AIM 1>
Answer these questions about the load balancing text below, marking your answers (a), (b), and (c):
(a) About how long does an AWS Application Load Balancer add before a request reaches the backend?
(b) Which four values make up the 4-tuple an L4 load balancer routes on?
(c) How many packets per second per machine does Google's Maglev load balancer handle?

TEXT PROVIDED>

Load Balancers Explained

What Happens in the 1ms an ALB Adds to Your Request?

Every time a request hits an AWS Application Load Balancer, roughly 1 millisecond passes before it reaches your backend. That sounds like nothing. But in that millisecond, an extraordinary amount of work happens: TLS termination (decrypting your HTTPS traffic), HTTP parsing (reading headers, method, path), rule evaluation (checking path-based and host-based routing rules), target group selection, health check state lookup, and connection establishment to the chosen backend.

That single millisecond is the entire story of load balancing compressed into a blink. To understand what's really going on, we need to go deeper — down to the packet level.

When a client connects, the first thing that arrives at the load balancer is a TCP SYN packet. This is the client saying "I want to open a connection." At this exact moment, the LB has a decision to make: does it look at just this packet's headers (IP and port), or does it wait for the full HTTP request to arrive so it can make a smarter routing decision? That choice is the fundamental split between L4 and L7 load balancing.

L4 vs L7: What the Load Balancer Can Actually See

An L4 load balancer operates at the transport layer. When that TCP SYN arrives, it makes a routing decision immediately based on the source IP, destination IP, source port, and destination port — the 4-tuple. It never looks inside the packet payload. It doesn't know if you're sending HTTP, gRPC, WebSocket, or raw binary data. It doesn't care.

This is why L4 is fast. The LB rewrites packet headers using NAT (Network Address Translation) — swapping the destination IP from its own address to the chosen backend's address — and forwards the packet. The entire operation can happen in kernel space, often using technologies like DPDK or eBPF/XDP that bypass the kernel networking stack entirely. Google's Maglev load balancer handles 10 million+ packets per second per machine using this approach.

An L7 load balancer has to do far more work. It must complete the TCP handshake with the client, perform TLS termination (if HTTPS), buffer the HTTP request, parse headers, evaluate routing rules, then open a separate TCP connection to the backend and forward the request. It's essentially a full proxy — two connections instead of one. The overhead of parsing HTTP vs just forwarding packets is significant: L7 adds microseconds to milliseconds of latency per request, and each connection consumes more memory because the LB maintains state for both sides.

AIM 2> Can you output the listing lines as a JSON list of strings, one string per line with blank lines left out, starting with the line that contains "Where should I" and going on through the line that contains "click(469, 220)"? Leave the pictures out.

DATASET RECORDS>
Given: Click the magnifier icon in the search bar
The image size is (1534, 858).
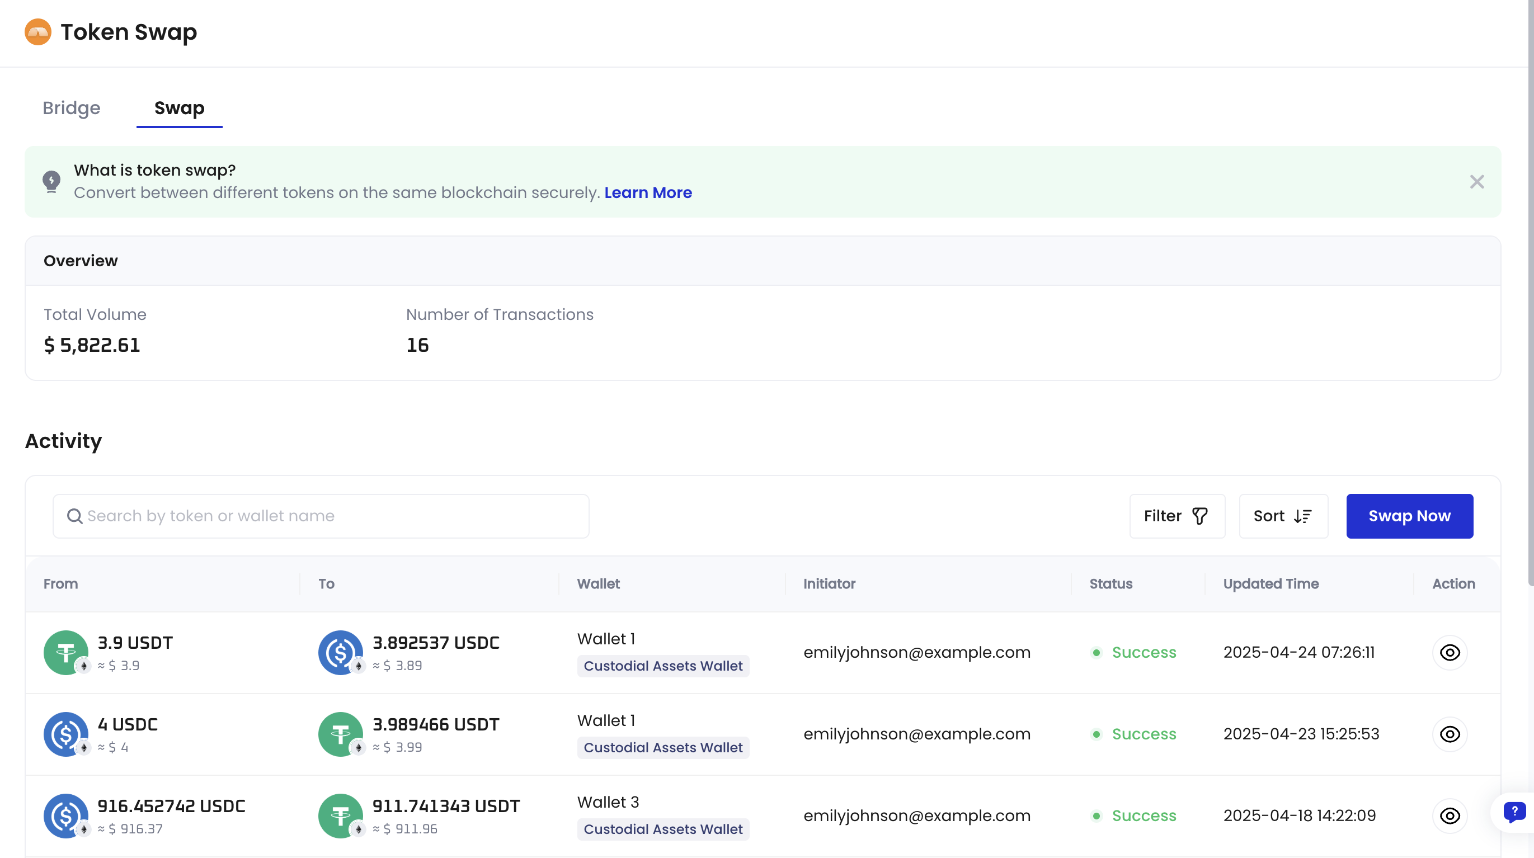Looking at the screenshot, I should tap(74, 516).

---

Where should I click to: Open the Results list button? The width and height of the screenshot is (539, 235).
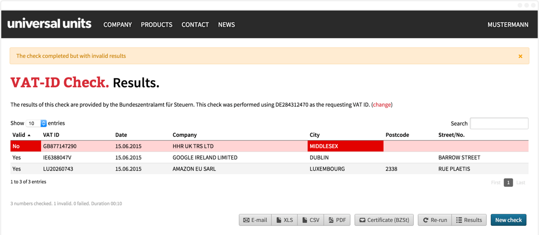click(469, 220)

==

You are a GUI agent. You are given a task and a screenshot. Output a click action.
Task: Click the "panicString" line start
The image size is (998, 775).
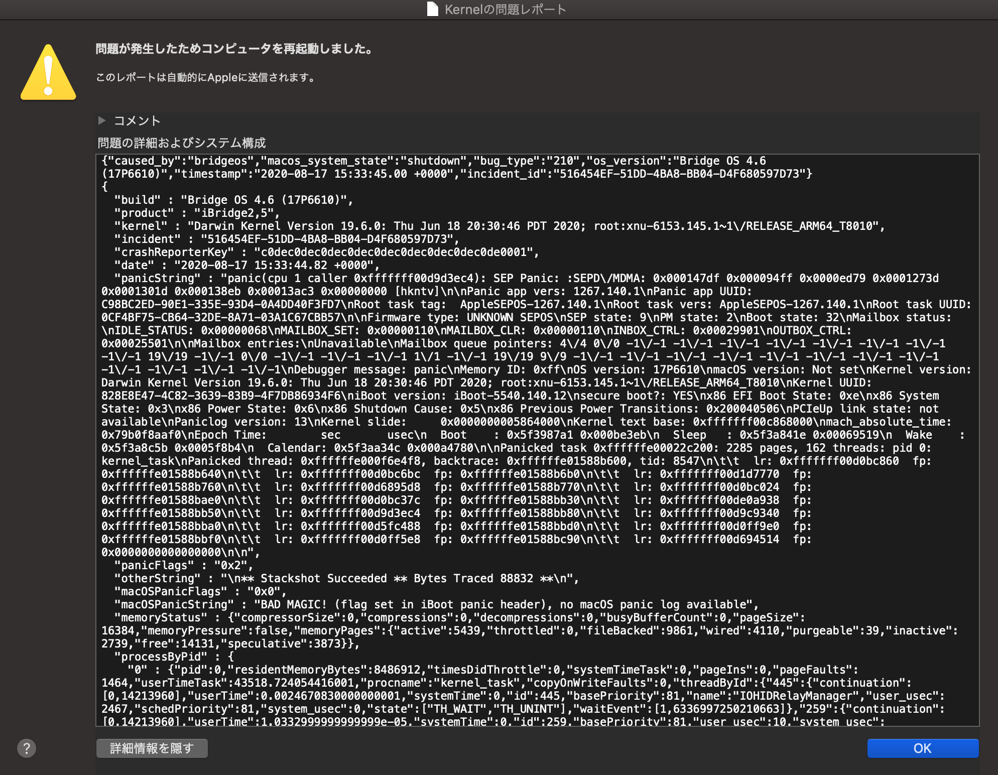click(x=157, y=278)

CORRECT RESPONSE 1>
(a) Roughly 1 millisecond.
(b) Source IP, destination IP, source port, and destination port.
(c) 10 million+ packets per second per machine.

CORRECT RESPONSE 2>
[
  "Where should I click to: Open the Results list button? The width and height of the screenshot is (539, 235).",
  "click(469, 220)"
]